USM with sycl::half support

oneAPI Math Kernel Library (oneMKL) Interfaces

oneMKL Interfaces is an open-source implementation of the oneMKL Data Parallel C++ (DPC++) interface according to the oneMKL specification. It works with multiple devices (backends) using device-specific libraries underneath.

oneMKL is part of the UXL Foundation.

User Application	oneMKL Layer	Third-Party Library	Hardware Backend
oneMKL interface	oneMKL selector	Intel(R) oneAPI Math Kernel Library (oneMKL)	x86 CPU, Intel GPU
		NVIDIA cuBLAS	NVIDIA GPU
		NVIDIA cuSOLVER	NVIDIA GPU
		NVIDIA cuRAND	NVIDIA GPU
		NVIDIA cuFFT	NVIDIA GPU
		NETLIB LAPACK	x86 CPU
		AMD rocBLAS	AMD GPU
		AMD rocSOLVER	AMD GPU
		AMD rocRAND	AMD GPU
		AMD rocFFT	AMD GPU
		portBLAS	x86 CPU, Intel GPU, NVIDIA GPU, AMD GPU
		portFFT	x86 CPU, Intel GPU, NVIDIA GPU, AMD GPU

Support and Requirements

Supported Usage Models:

Host API

There are two oneMKL selector layer implementations:

Run-time dispatching: The application is linked with the oneMKL library and the required backend is loaded at run-time based on device vendor (all libraries should be dynamic).

Example of app.cpp with run-time dispatching:

#include "oneapi/mkl.hpp"

...
cpu_dev = sycl::device(sycl::cpu_selector());
gpu_dev = sycl::device(sycl::gpu_selector());

sycl::queue cpu_queue(cpu_dev);
sycl::queue gpu_queue(gpu_dev);

oneapi::mkl::blas::column_major::gemm(cpu_queue, transA, transB, m, ...);
oneapi::mkl::blas::column_major::gemm(gpu_queue, transA, transB, m, ...);

How to build an application with run-time dispatching:

if OS is Linux, use icpx compiler. If OS is Windows, use icx compiler. Linux example:

$> icpx -fsycl –I$ONEMKL/include app.cpp
$> icpx -fsycl app.o –L$ONEMKL/lib –lonemkl

Compile-time dispatching: The application uses a templated backend selector API where the template parameters specify the required backends and third-party libraries and the application is linked with the required oneMKL backend wrapper libraries (libraries can be static or dynamic).

Example of app.cpp with compile-time dispatching:

#include "oneapi/mkl.hpp"

...

> **Data extract**
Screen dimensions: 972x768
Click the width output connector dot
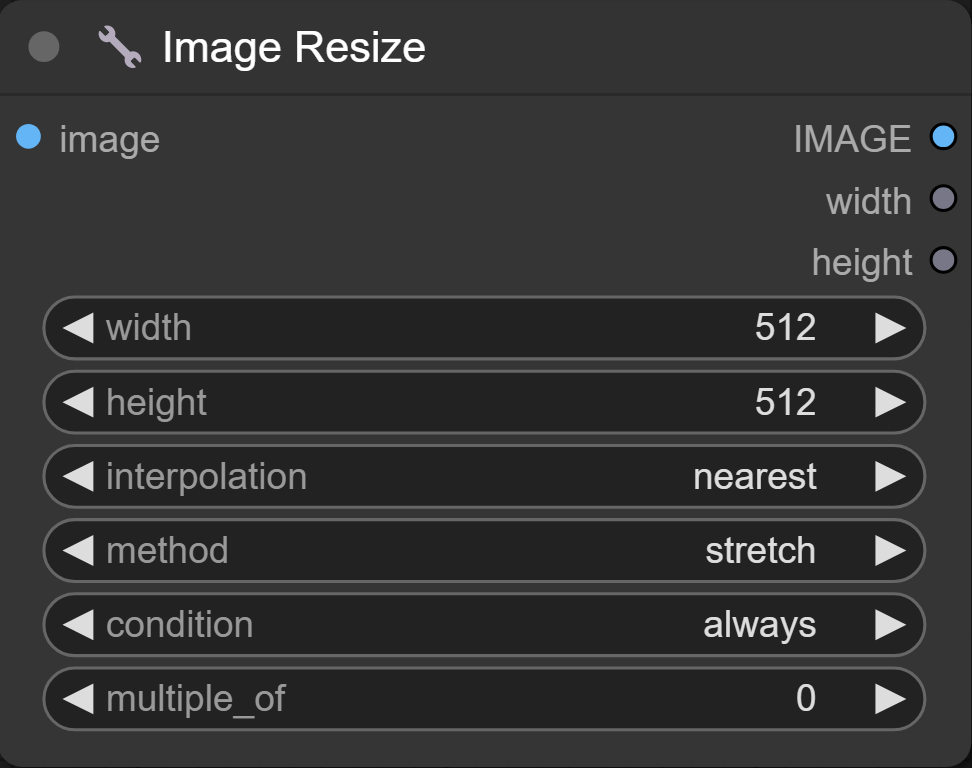point(943,199)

> **Parts of the exercise**
(a) According to the oneMKL Interfaces page, how does run-time dispatching let the same gemm call run on both the CPU queue and the GPU queue? Answer in one to three sentences.
(b) Do the following statements agree with the oneMKL Interfaces page? For each, answer yes or no and quote the words from the page that decide it.
(i) With compile-time dispatching, the libraries must be dynamic.
(ii) oneMKL belongs to the UXL Foundation.
(iii) On Windows, the icpx compiler should be used to build an application with run-time dispatching.
(c) Continue the oneMKL Interfaces page from the point where it stops.

> **Task results**
(a) With run-time dispatching, the application is linked with the oneMKL library, and the required backend is loaded at run-time based on the device vendor. Each gemm call is therefore served by the backend that matches the vendor of the device behind its queue, cpu_queue or gpu_queue. For this to work, all libraries should be dynamic.

(b)
(i) No: "libraries can be static or dynamic"
(ii) Yes: "oneMKL is part of the UXL Foundation."
(iii) No: "If OS is Windows, use icx compiler."

(c)
cpu_dev = sycl::device(sycl::cpu_selector());
gpu_dev = sycl::device(sycl::gpu_selector());

sycl::queue cpu_queue(cpu_dev);
sycl::queue gpu_queue(gpu_dev);

oneapi::mkl::backend_selector<oneapi::mkl::backend::mklcpu> cpu_selector(cpu_queue);

oneapi::mkl::blas::column_major::gemm(cpu_selector, transA, transB, m, ...);
oneapi::mkl::blas::column_major::gemm(oneapi::mkl::backend_selector<oneapi::mkl::backend::cublas> {gpu_queue}, transA, transB, m, ...);

How to build an application with compile-time dispatching:

$> clang++ -fsycl –I$ONEMKL/include app.cpp
$> clang++ -fsycl app.o –L$ONEMKL/lib –lonemkl_blas_mklcpu –lonemkl_blas_cublas

Refer to Selecting a Compiler for the choice between icpx/icx and clang++ compilers.

Device API

Header-based and backend-independent Device API can be called within sycl kernel or work from Host code (device-rng-usage-model-example). Currently, the following domains support the Device API:

RNG. To use RNG Device API functionality it's required to include oneapi/mkl/rng/device.hpp header file.

Supported Configurations:

Supported domains include: BLAS, LAPACK, RNG, DFT, SPARSE_BLAS

Supported compilers include:

Intel(R) oneAPI DPC++ Compiler: Intel proprietary compiler that supports CPUs and Intel GPUs. Intel(R) oneAPI DPC++ Compiler will be referred to as "Intel DPC++" in the "Supported Compiler" column of the tables below.
oneAPI DPC++ Compiler: Open source compiler that supports CPUs and Intel, NVIDIA, and AMD GPUs. oneAPI DPC++ Compiler will be referred to as "Open DPC++" in the "Supported Compiler" column of the tables below.
AdaptiveCpp Compiler (formerly known as hipSYCL): Open source compiler that supports CPUs and Intel, NVIDIA, and AMD GPUs.
Note: The source code and some documents in this project still use the previous name hipSYCL during this transition period.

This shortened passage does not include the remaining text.